The African Library Project (ALP) is a non-profit organization that starts libraries in rural Africa. U.S. volunteers organize book drives and ship books to a library in Africa. ALP partners with governmental and non-governmental organizations in sub-Saharan Africa. The partners process applications from schools and communities that want libraries, distribute the books, and provide training. Schools and communities that receive books provide the library space and staffing. ALP works in Botswana, Ghana, Kenya, Lesotho, Malawi, Sierra Leone, and Uganda.

ALP is a US 501(c)(3) organization founded in 2005 by Chris Bradshaw. In the first eleven years of operation, ALP started over 1,900 libraries in sub-Saharan Africa. To date, ALP has managed the creation of 4,143 libraries containing a total of 4,315,274 books.

== Methods of operation ==

ALP volunteers in the United States collect used, donated books for later shipment to affiliated libraries in Africa.

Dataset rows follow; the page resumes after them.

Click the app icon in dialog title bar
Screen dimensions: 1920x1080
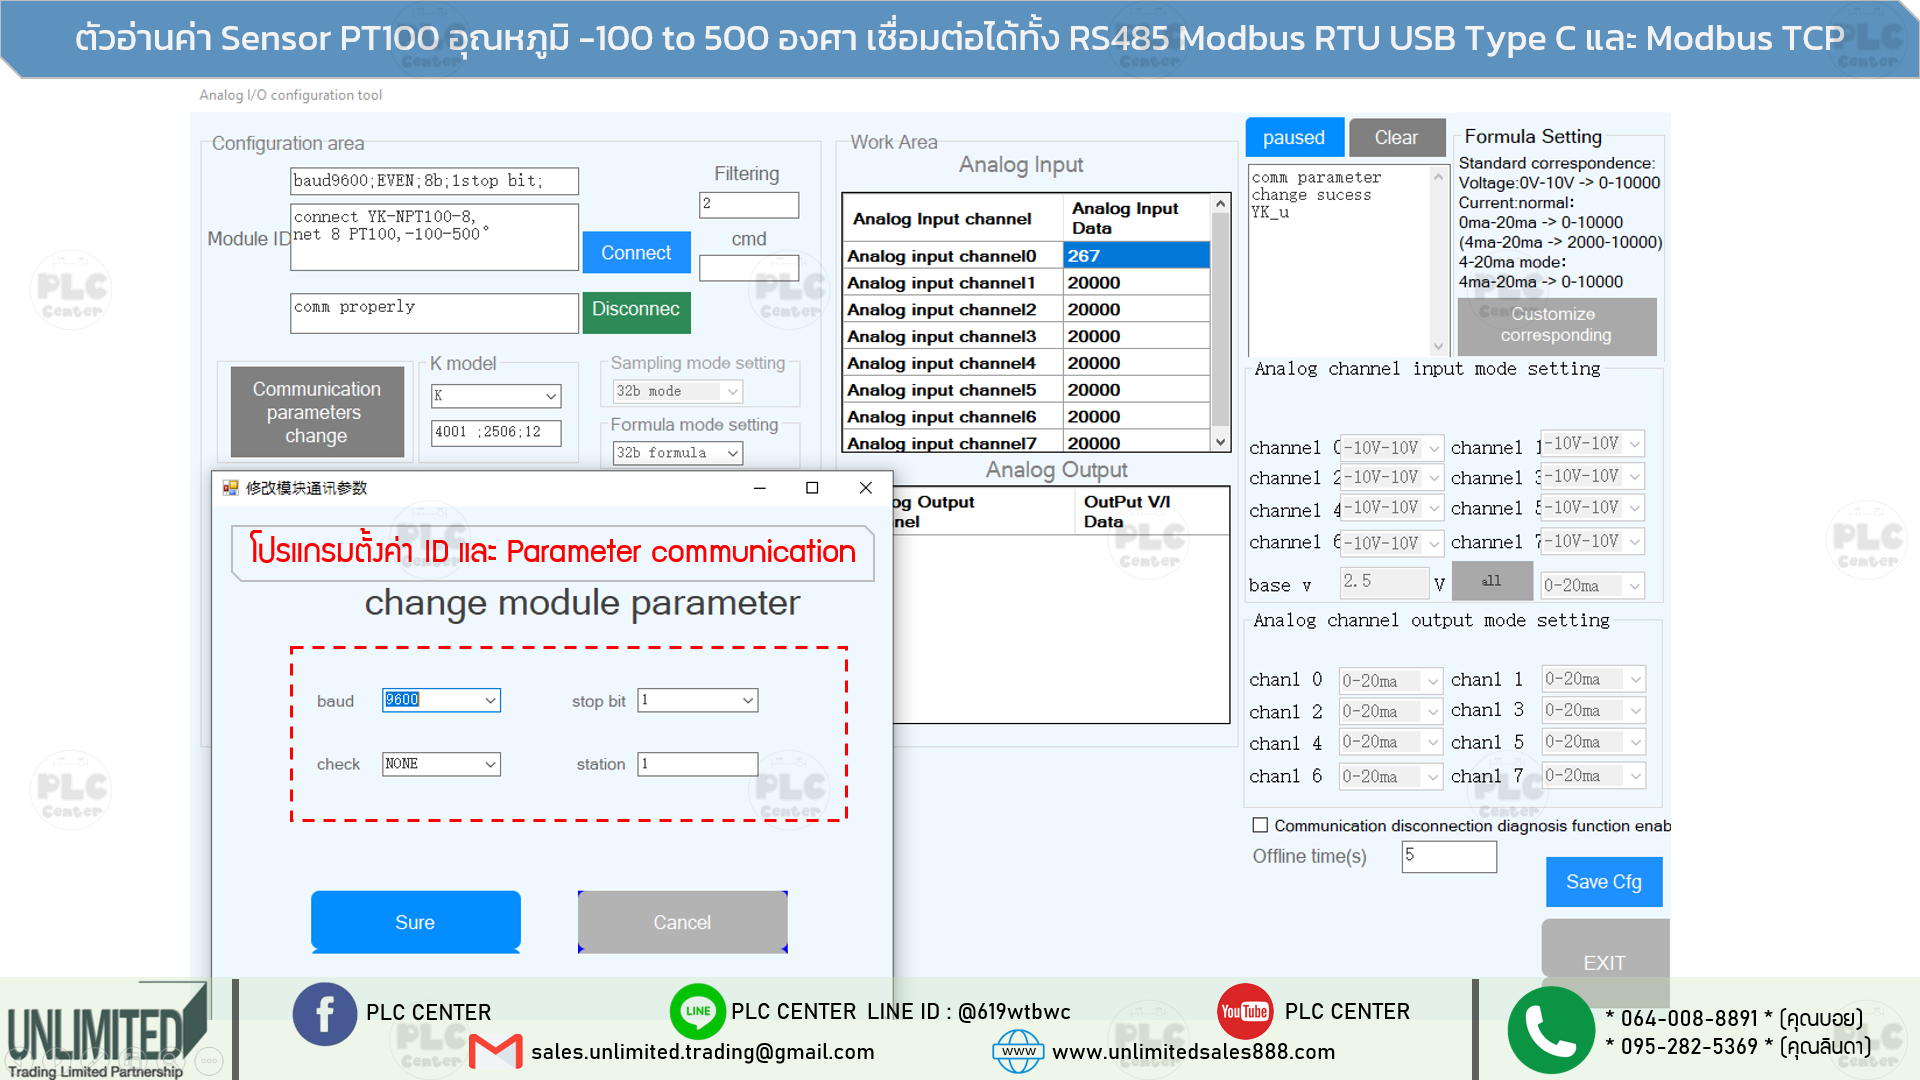[x=228, y=488]

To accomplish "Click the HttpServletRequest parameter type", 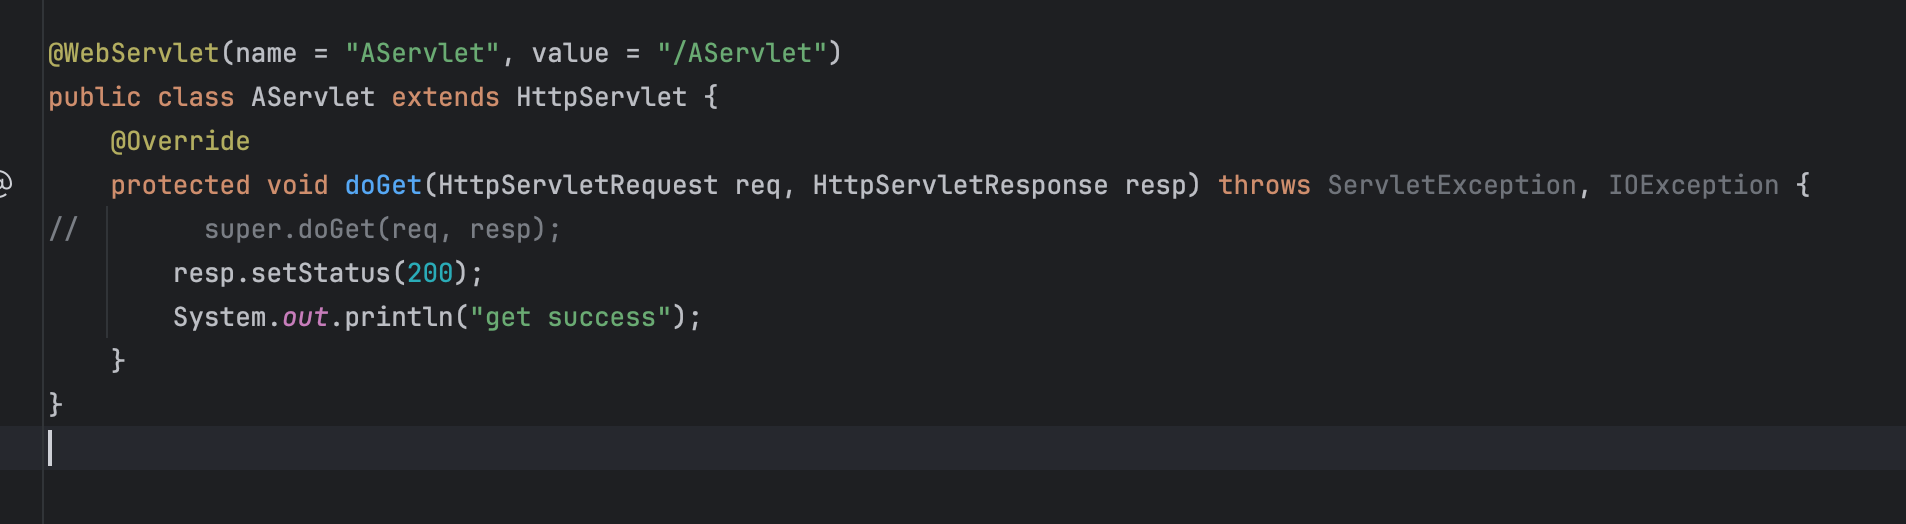I will [x=577, y=185].
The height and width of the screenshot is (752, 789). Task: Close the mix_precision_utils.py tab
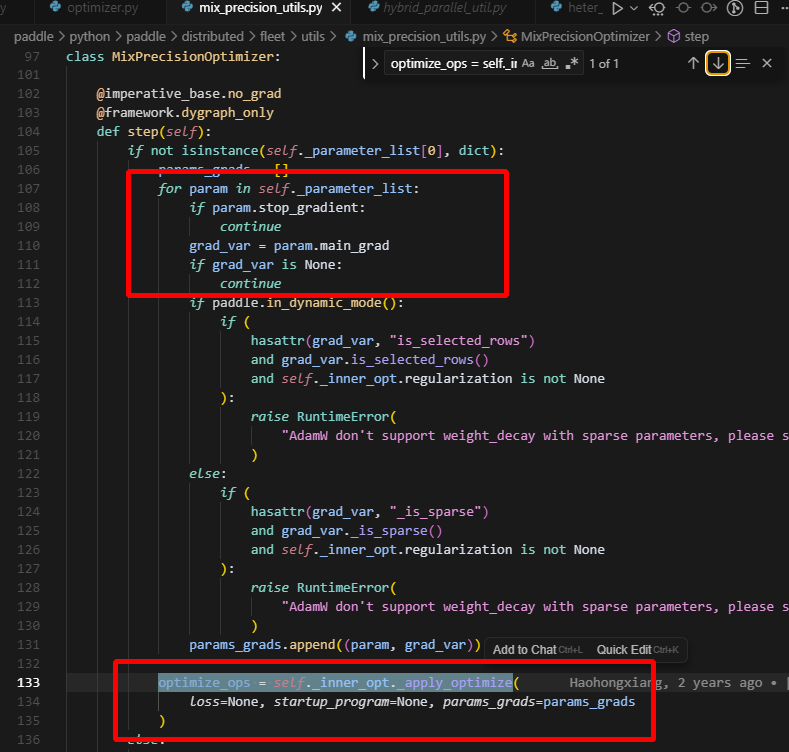pos(338,9)
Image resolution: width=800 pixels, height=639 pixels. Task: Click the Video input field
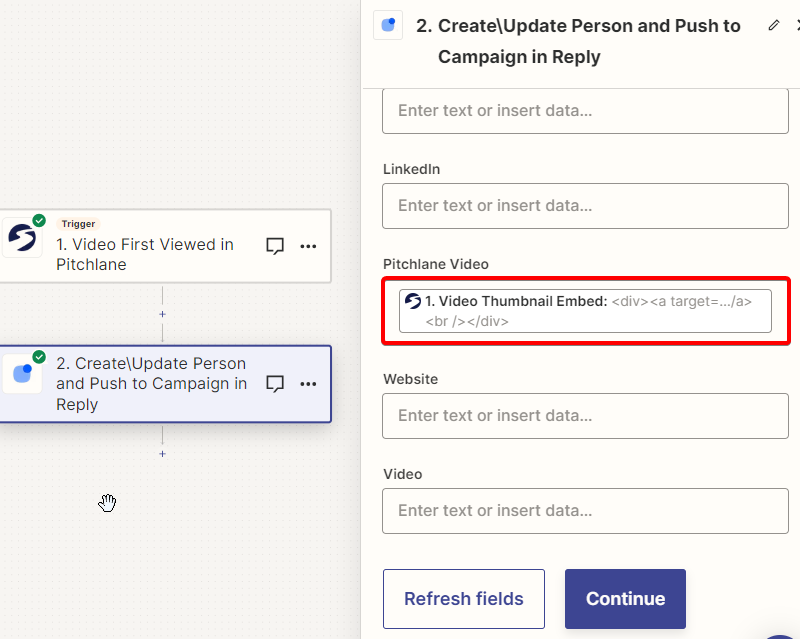coord(585,511)
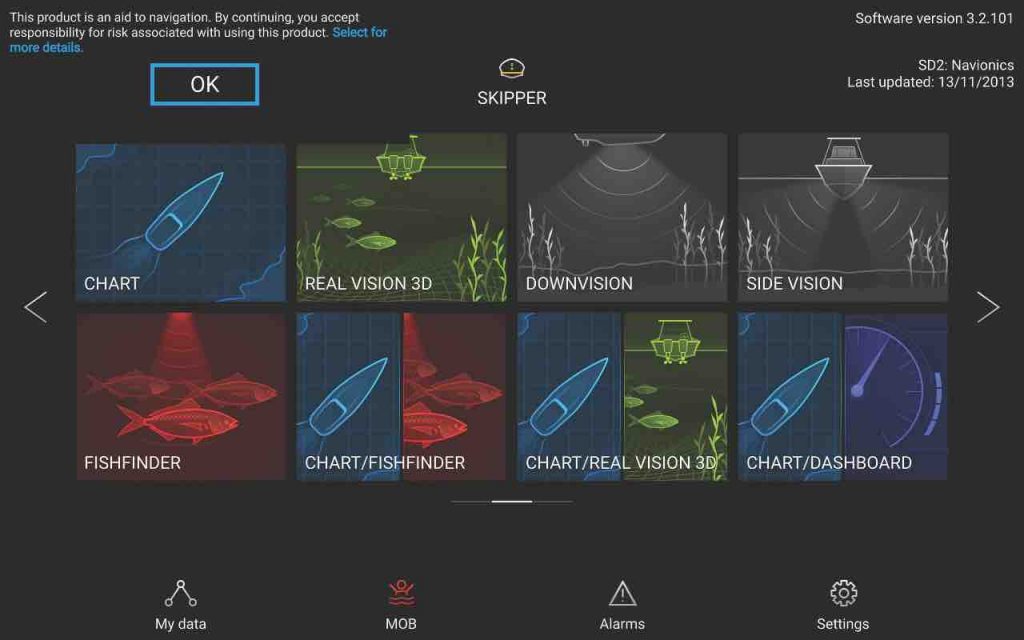Follow the 'Select for more details' link
Screen dimensions: 1024x640
tap(198, 39)
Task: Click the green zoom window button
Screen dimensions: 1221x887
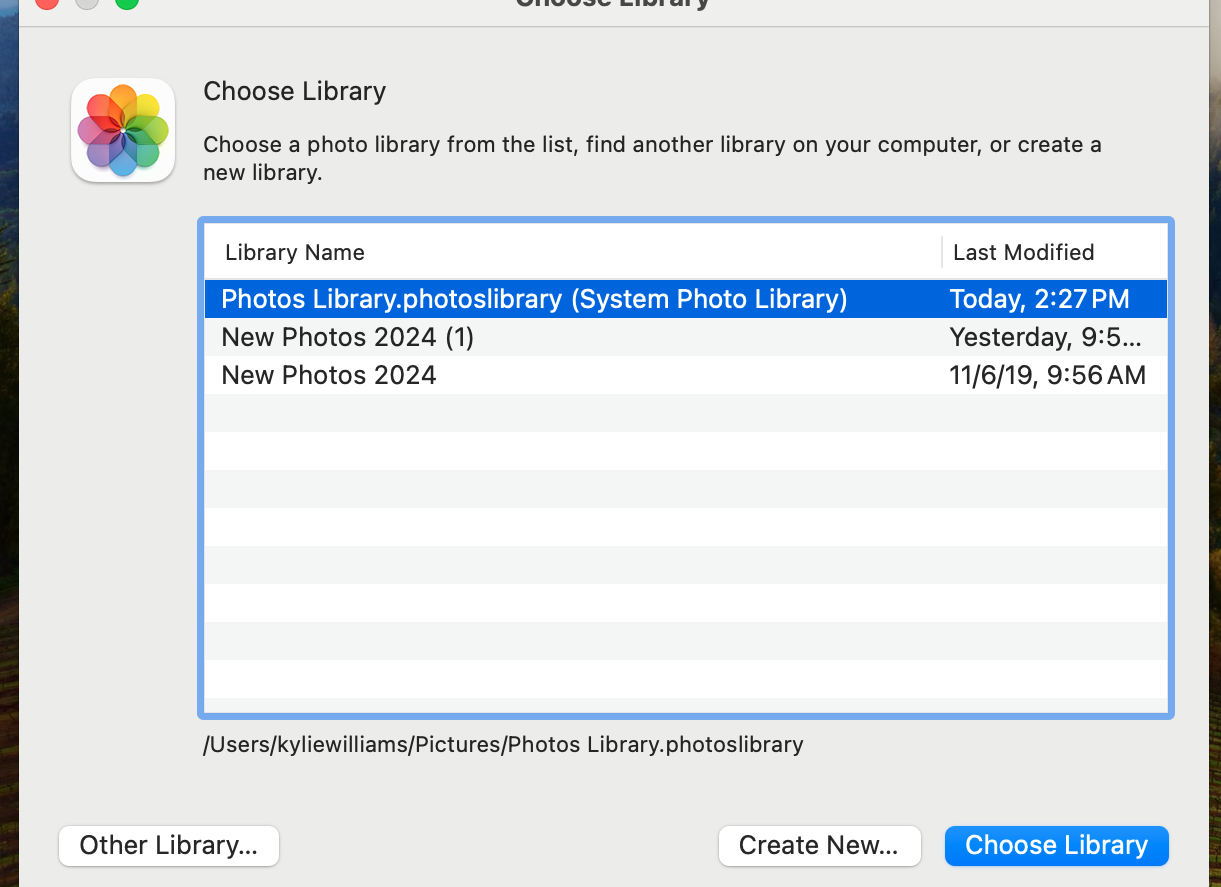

The volunteers then sort, pack, and ship the books via sea container, for eventual delivery to a designated African school or community.

A typical small library is one thousand (mostly paperback) books. As of August 2020, the cost of shipping the books to Africa is about $500: $250 in U.S. domestic postage to mail the books to a consolidation point in New Orleans, Louisiana, and $250 sent to ALP to defray the costs of container shipping.

== Volunteers and Partners ==

ALP volunteers are often high school students or full elementary/middle school classes that work together to collect sufficient books and funds for a library. Volunteers often participate in multiple libraries over longer periods of time.

ALP partner organizations are large governmental and non-governmental organizations that vet schools and communities that want libraries. When the containers arrive, they contain books for 30–60 libraries. The partners distribute them and also provide training and oversight of the libraries.

African Library Partnerships
| Country | Active Since | Partner Organization(s) |
|---|---|---|
| Botswana | 2006 | Botswana Ministry of Education |
| Ghana | 2001 | Michael Lapsley Foundation |
| Kenya | 2017 | Rongo University, Kibabii University |
| Lesotho | 2004 | US Peace Corps Lesotho, Lesotho Ministry of Education and Training (MOET) |
| Malawi | 2009 | Development Aid from People to People (DAPP Malawi), Wungwero Book Foundation (WBF), Malawi Institute of Education (MIE), University of Malawi |
| Sierra Leone | 2013 | Reading Initiative Salone (RISE) Network |
| Uganda | 2019 | Enjuba, Firm Foundation Education Trust (FFET) |

Teachers and administrators of the target schools are given a manual on managing a library based on one developed by Voluntary Service Overseas (VSO). Librarians collect data on usage and attend training provided by the partners and ALP. Librarians from all the countries where ALP is working meet at the biannual Library Summit to share best practices.

Each library requests the specific types of books they need. In addition to the donated books, ALP purchases supplemental books for the libraries: the Junior African Writers Series (JAWS), HIV/AIDS readers (published by Pearson), and Hesperian Health Guides.